A project to convert potato starch waste into compostable packaging has received a Government funding boost of $2.1 million.
Environment Minister Amy Adams today announced more than $4m in funding for 11 waste minimisation initiatives throughout the country.
About half the funds will go to Auckland company Earthpac, which uses starch captured from washing potatoes to manufacture compostable meat and vegetable trays.
More than 670 tonnes of potato starch, which would normally be discharged to a wastewater plant, will be used by Earthpac every year.
The project would also make a difference to the amount of waste which ends up in landfills, with more than 200 million polystyrene trays estimated to be dumped every year.
"As a country, we need to be thinking smarter about ways to reduce our waste," Ms Adams said.
"This is a project which shows Kiwi ingenuity is able to develop world-leading, practical ideas that enhance our clean, green image."
Among the other funding recipients is Environment Canterbury, which will receive $144,000 to carry out a feasibility study on minimising hazardous waste from timber treatment.
The project will focus on earthquake-related building and demolition waste in Canterbury.
Sports clubs and marae will be encouraged to minimise their waste through two other initiatives.

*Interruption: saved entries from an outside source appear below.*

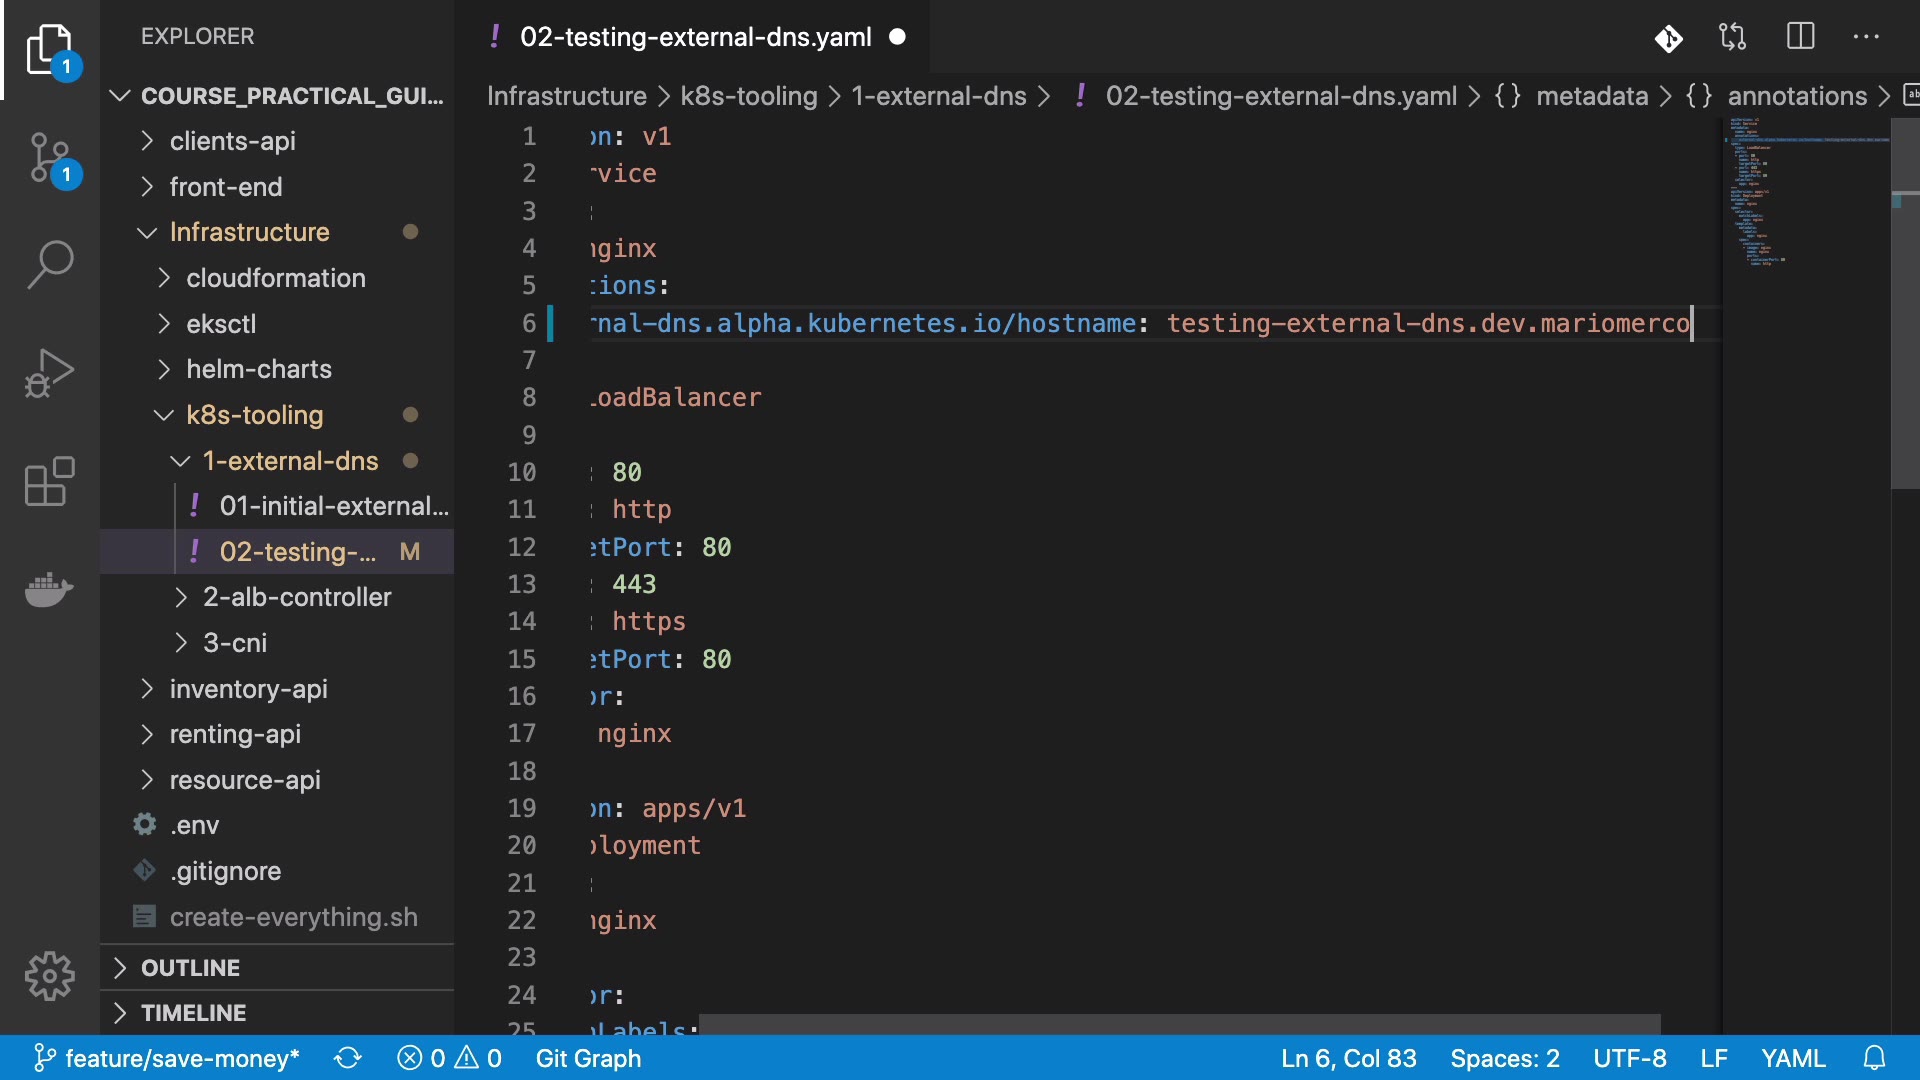Open Run and Debug view
1920x1080 pixels.
pos(50,373)
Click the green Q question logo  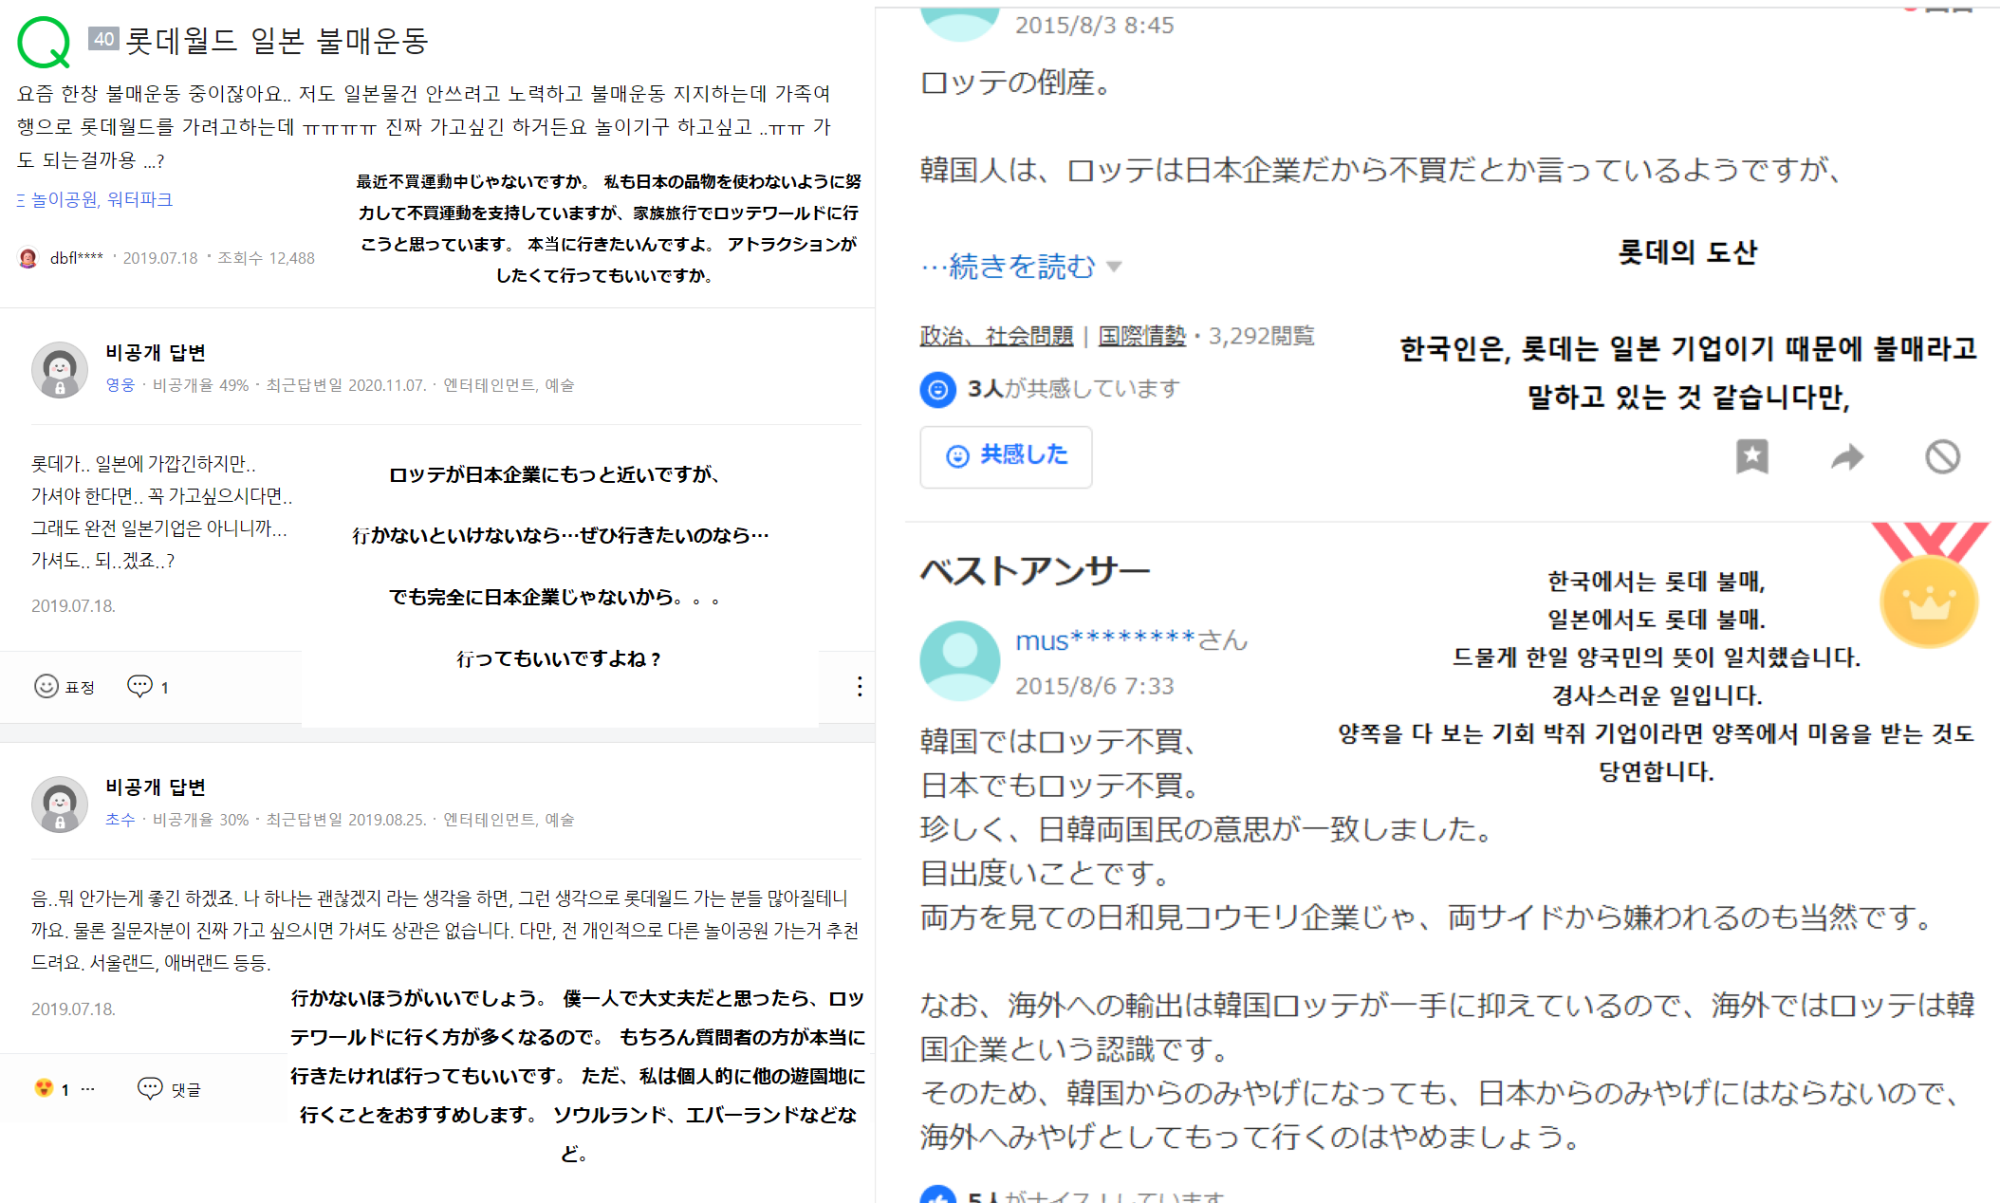point(43,41)
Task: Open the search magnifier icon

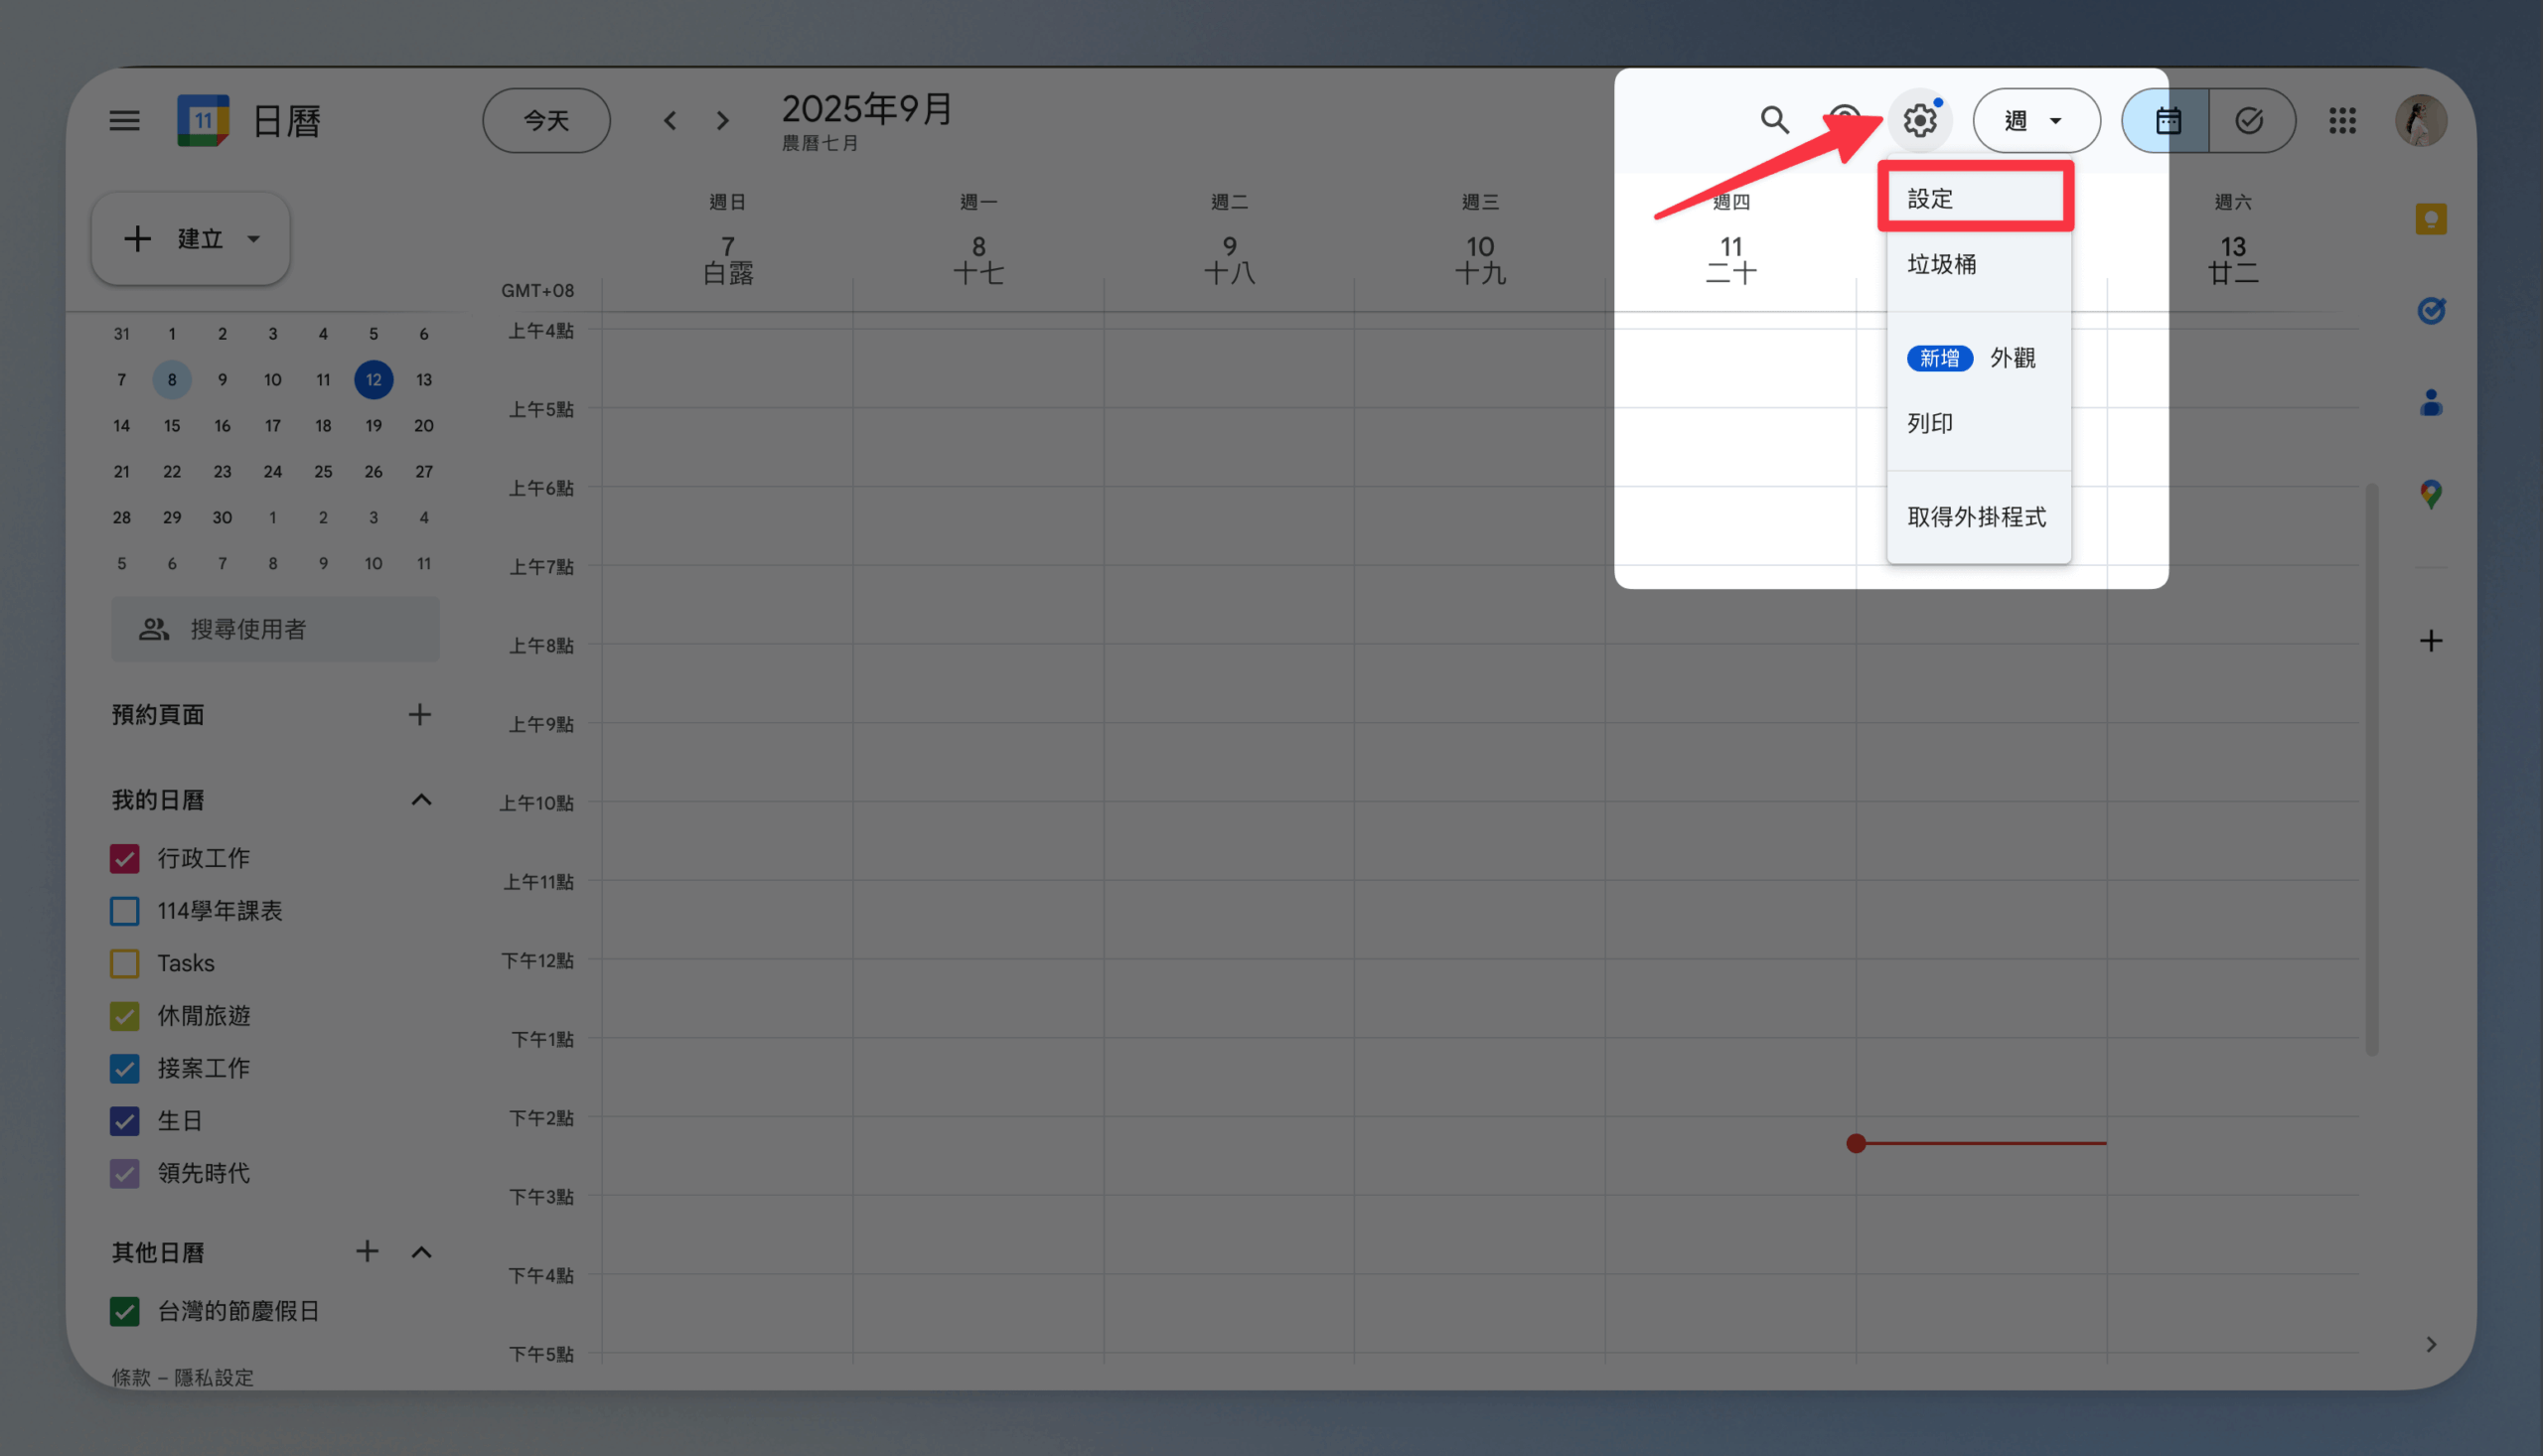Action: pos(1774,121)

The Project Litefoot Trust will receive $197,000 to establish a recycling programme for sports clubs around the country.
So far, 60 clubs in the Wellington region have signed up to recycle paper, cardboard, plastics and food waste.
Para Kore Marae Incorporated will receive $140,000 to implement a zero-waste programme on 20 marae in Taranaki and the northern South Island.
It plans to encourage widespread zero-waste behaviour throughout Maori communities.
The funding will also go towards an awards scheme to recognise good and bad packaging.
Wanaka Wastebusters will receive $150,000 for its nationwide awards, which aim to help households and businesses choose better packaging through raising awareness and providing information and resources.
Ms Adams said the funding recipients had all thought outside the square and proactively identified ways to minimise the amount of waste going to landfills.